## ASSIGNED TASK:
Starting at the line below that contains "德甲直播 (243, 98)" and ending at the line that contains "[Valid HTML5] (512, 2050)", retype each line exactly as it stands, but omit the pictures.

## INFORMATION:
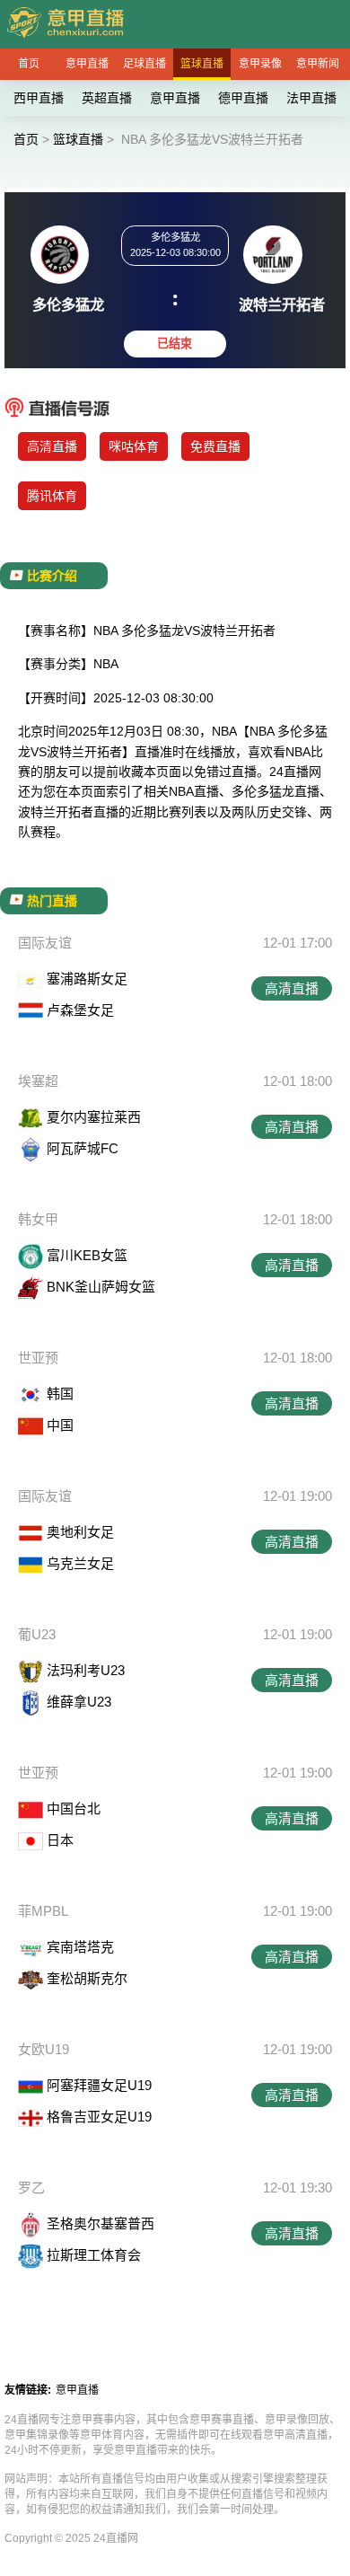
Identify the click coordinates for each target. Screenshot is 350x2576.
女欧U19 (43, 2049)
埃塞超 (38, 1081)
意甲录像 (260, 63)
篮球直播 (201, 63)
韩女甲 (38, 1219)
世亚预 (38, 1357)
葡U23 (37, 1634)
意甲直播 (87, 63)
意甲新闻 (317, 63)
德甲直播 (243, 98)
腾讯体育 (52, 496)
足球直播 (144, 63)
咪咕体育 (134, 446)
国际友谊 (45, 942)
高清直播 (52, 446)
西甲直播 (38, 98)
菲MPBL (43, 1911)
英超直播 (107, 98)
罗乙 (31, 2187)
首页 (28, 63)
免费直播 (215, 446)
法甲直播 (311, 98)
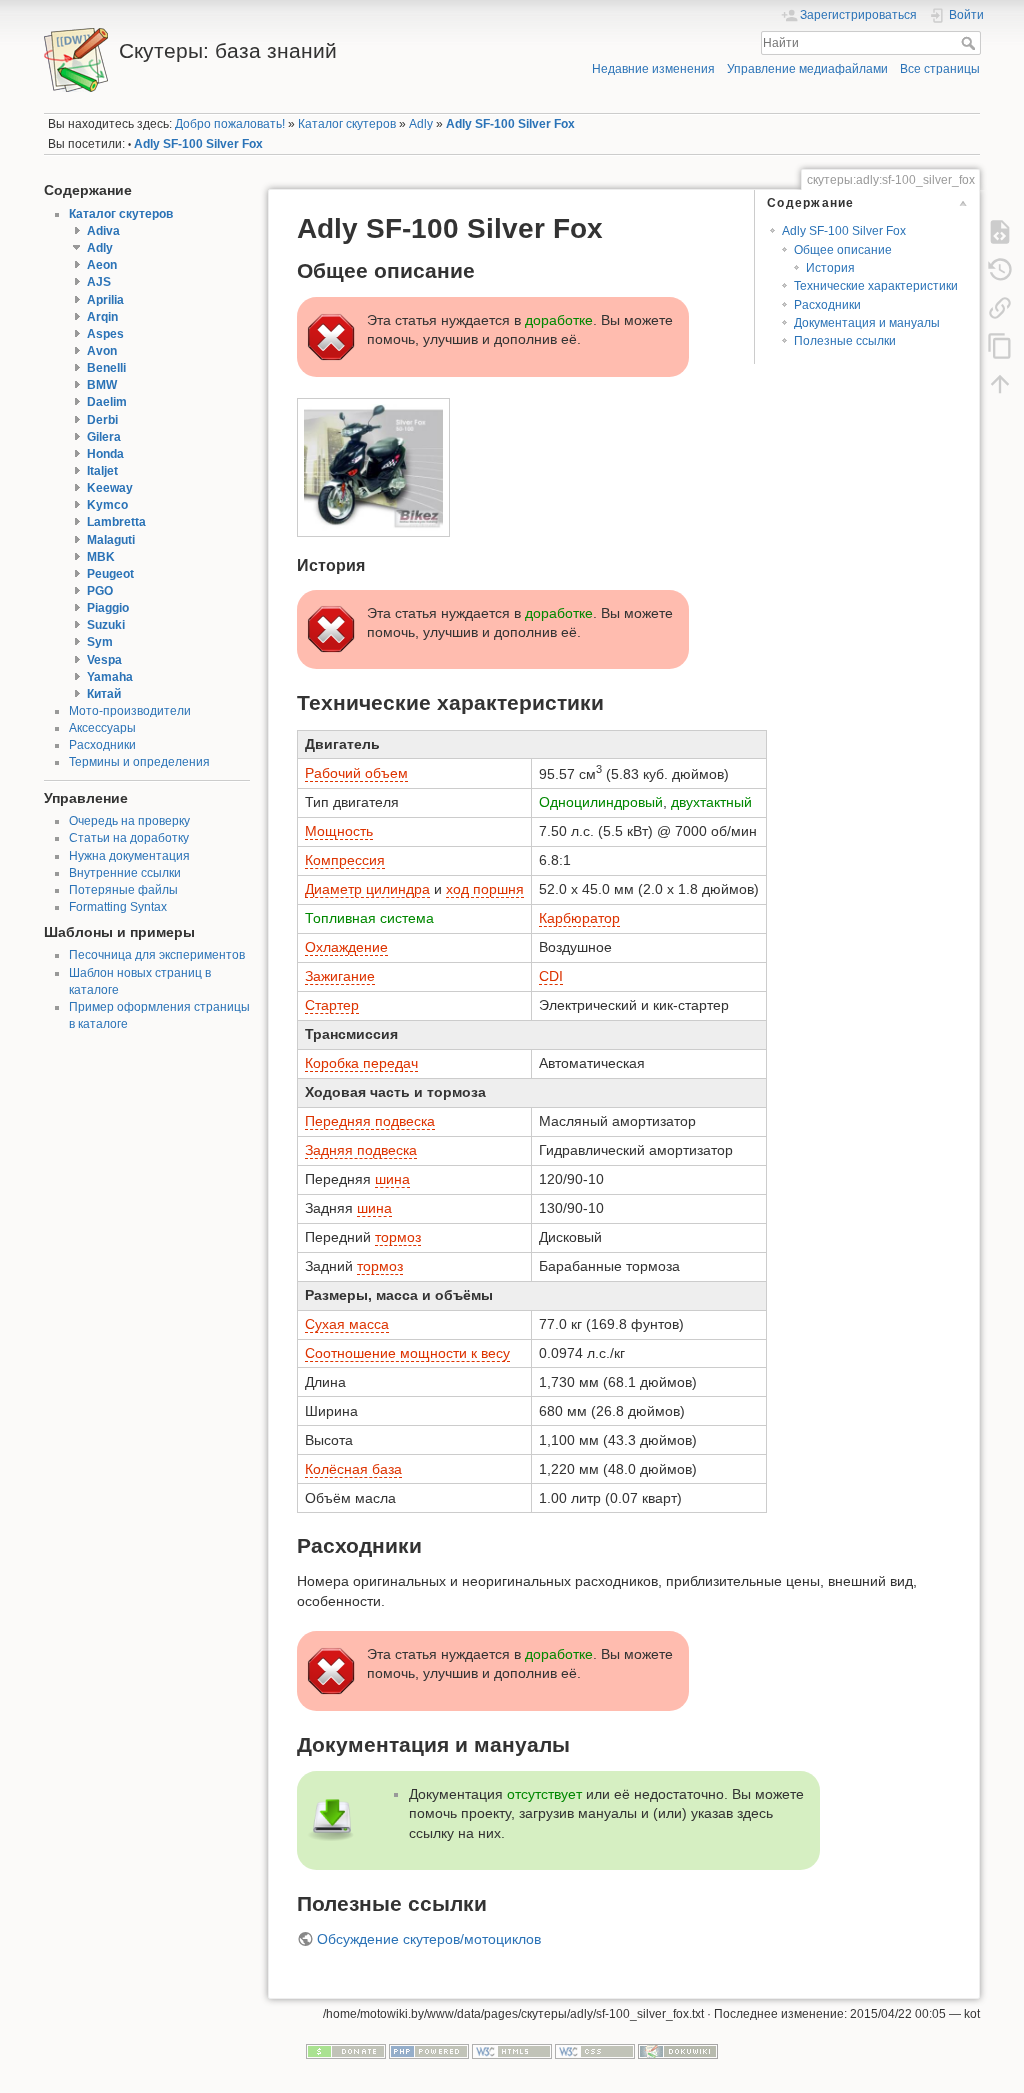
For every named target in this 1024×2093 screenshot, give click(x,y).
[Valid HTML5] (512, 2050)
==
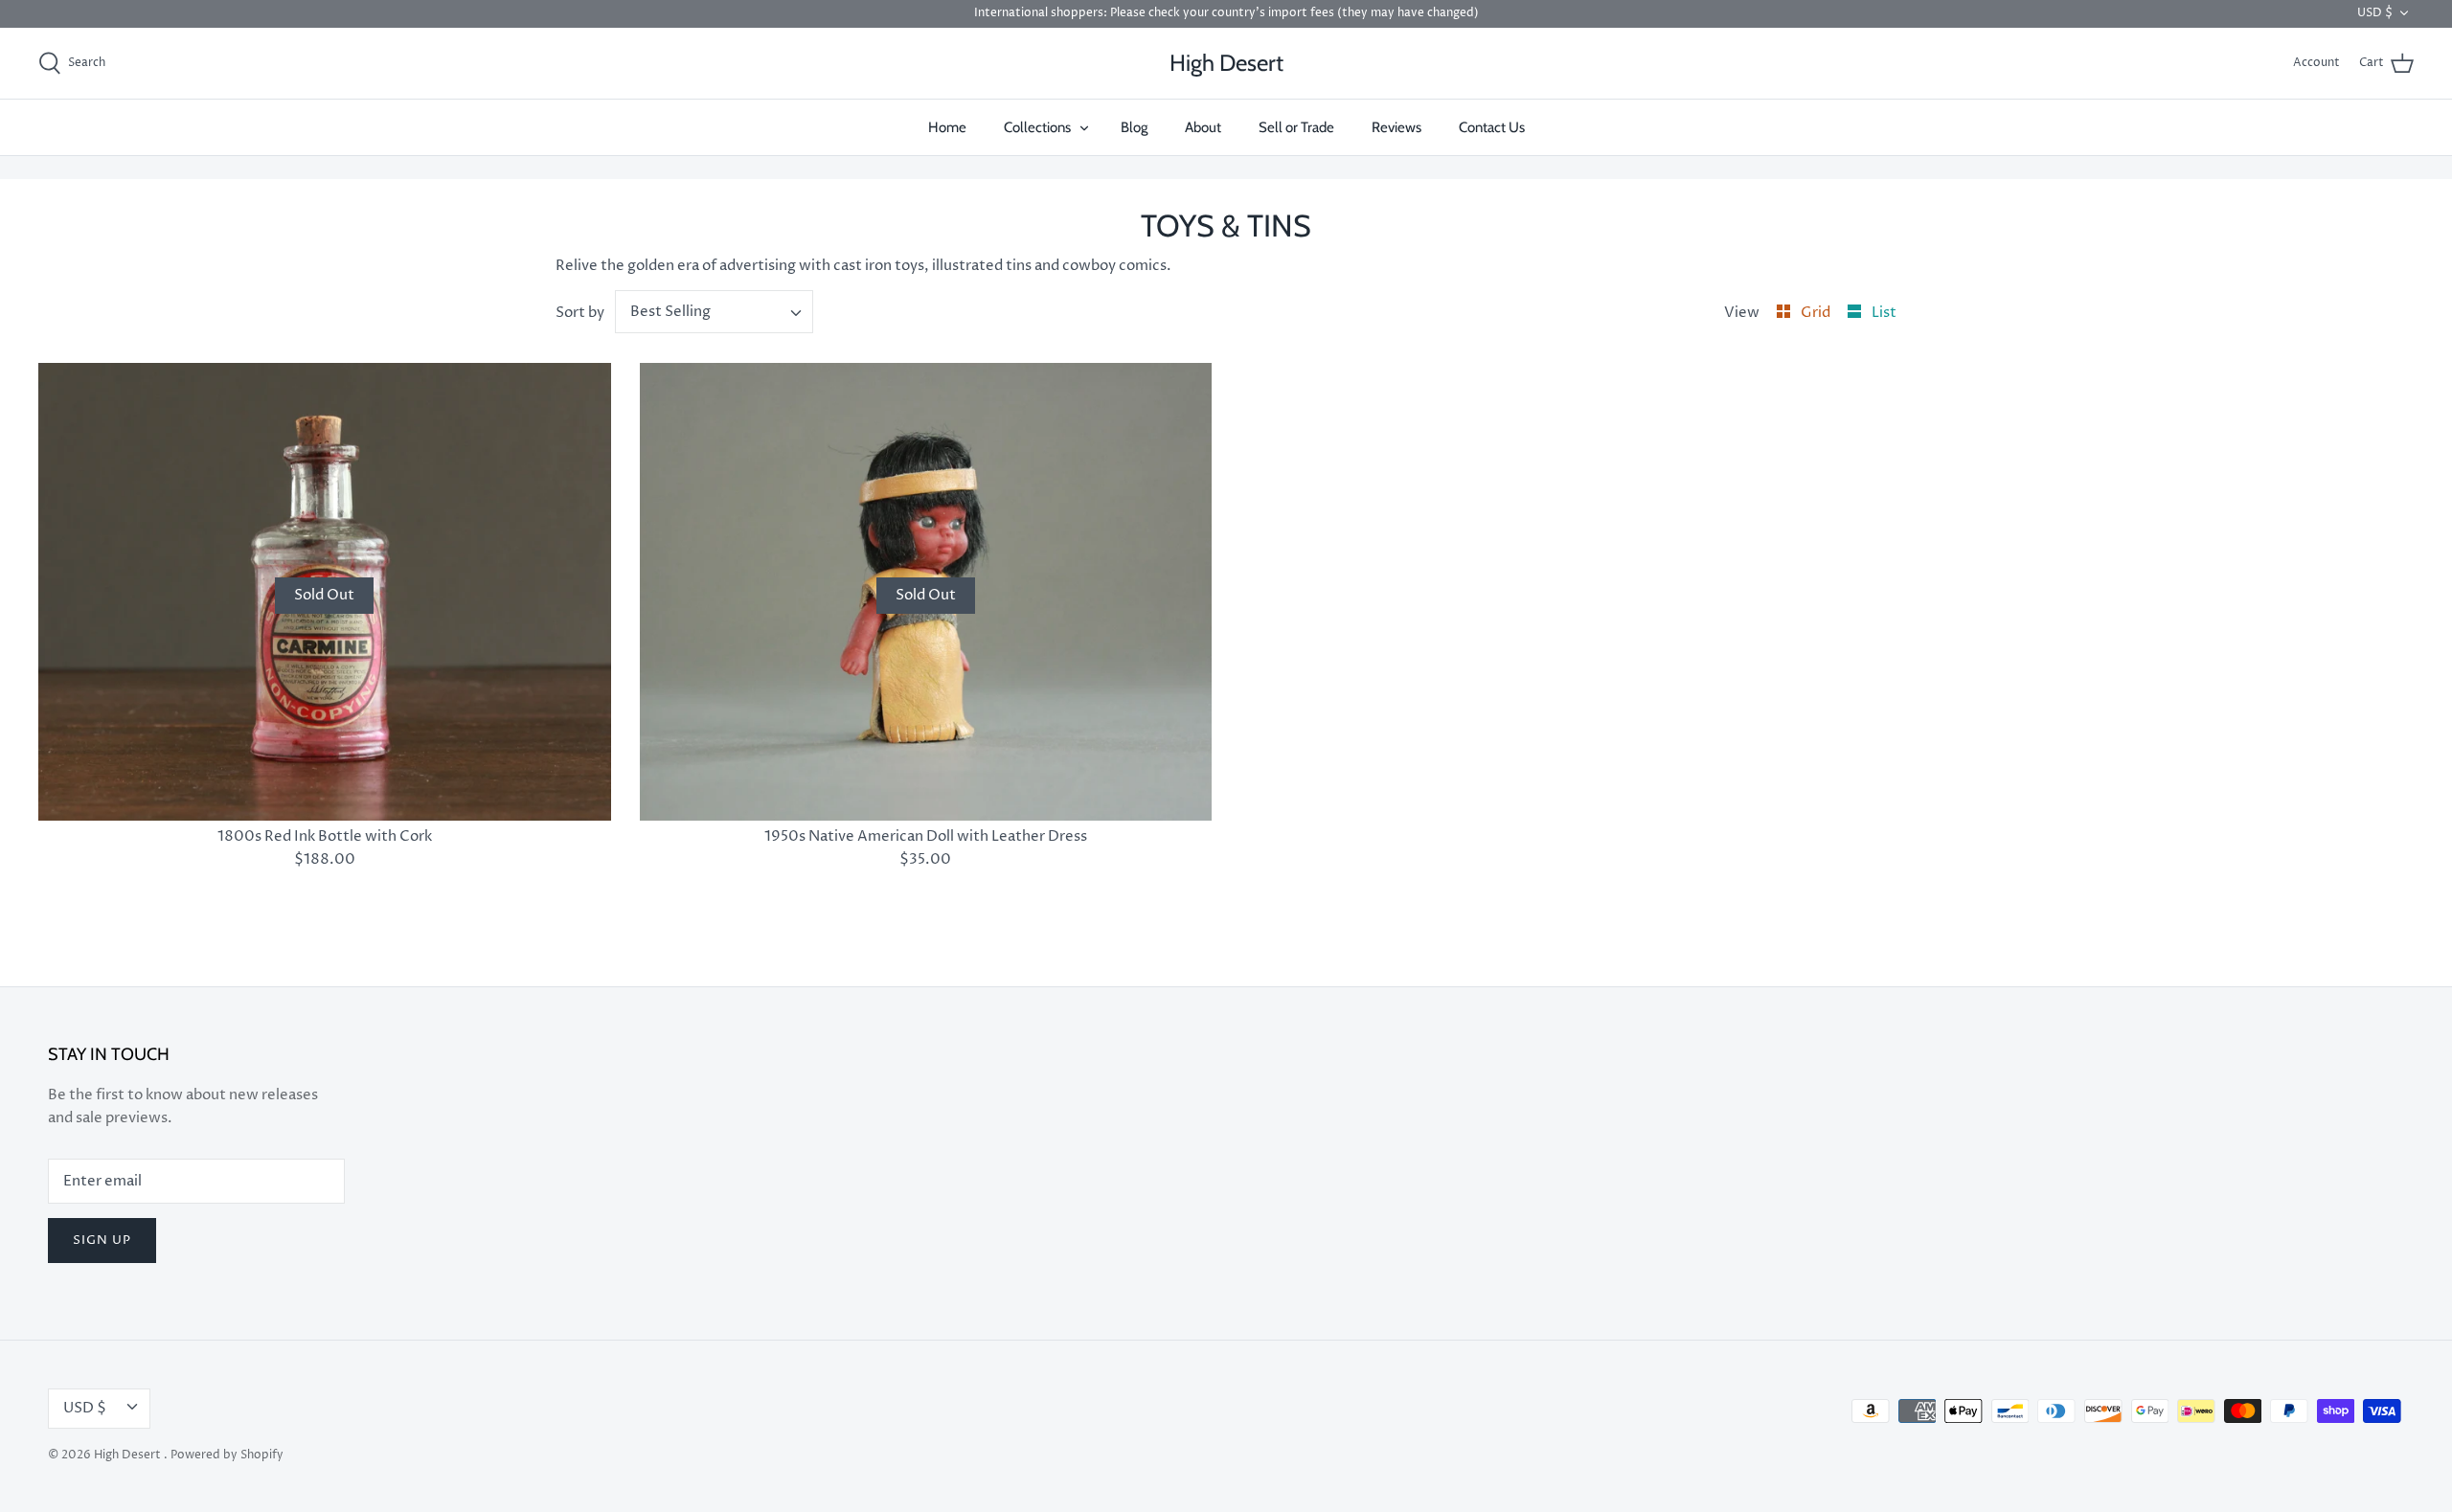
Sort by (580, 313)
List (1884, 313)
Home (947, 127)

## RESULT:
德甲直播 (243, 98)
腾讯体育 (52, 496)
足球直播 (144, 63)
咪咕体育 (134, 446)
国际友谊 (45, 942)
高清直播 (52, 446)
西甲直播 (38, 98)
菲MPBL (43, 1911)
英超直播 (107, 98)
罗乙 (31, 2187)
首页 (28, 63)
免费直播 (215, 446)
法甲直播 (311, 98)
For every named target in this 1024×2093 screenshot, give click(x,y).
[Valid HTML5] (512, 2050)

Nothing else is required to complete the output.